Stated exercise:
Can you output the rows starting with the line that contains "Given: Click the New document toolbar icon" and continuing through the line that contains "Looking at the", copied exactly, with both of those lines included?

Items:
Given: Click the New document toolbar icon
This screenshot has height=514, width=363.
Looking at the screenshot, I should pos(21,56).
* * *
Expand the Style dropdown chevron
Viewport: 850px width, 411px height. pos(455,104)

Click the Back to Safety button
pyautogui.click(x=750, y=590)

Answer to this problem:
Given: Click the New document toolbar icon
This screenshot has height=514, width=363.
Looking at the screenshot, I should pos(21,56).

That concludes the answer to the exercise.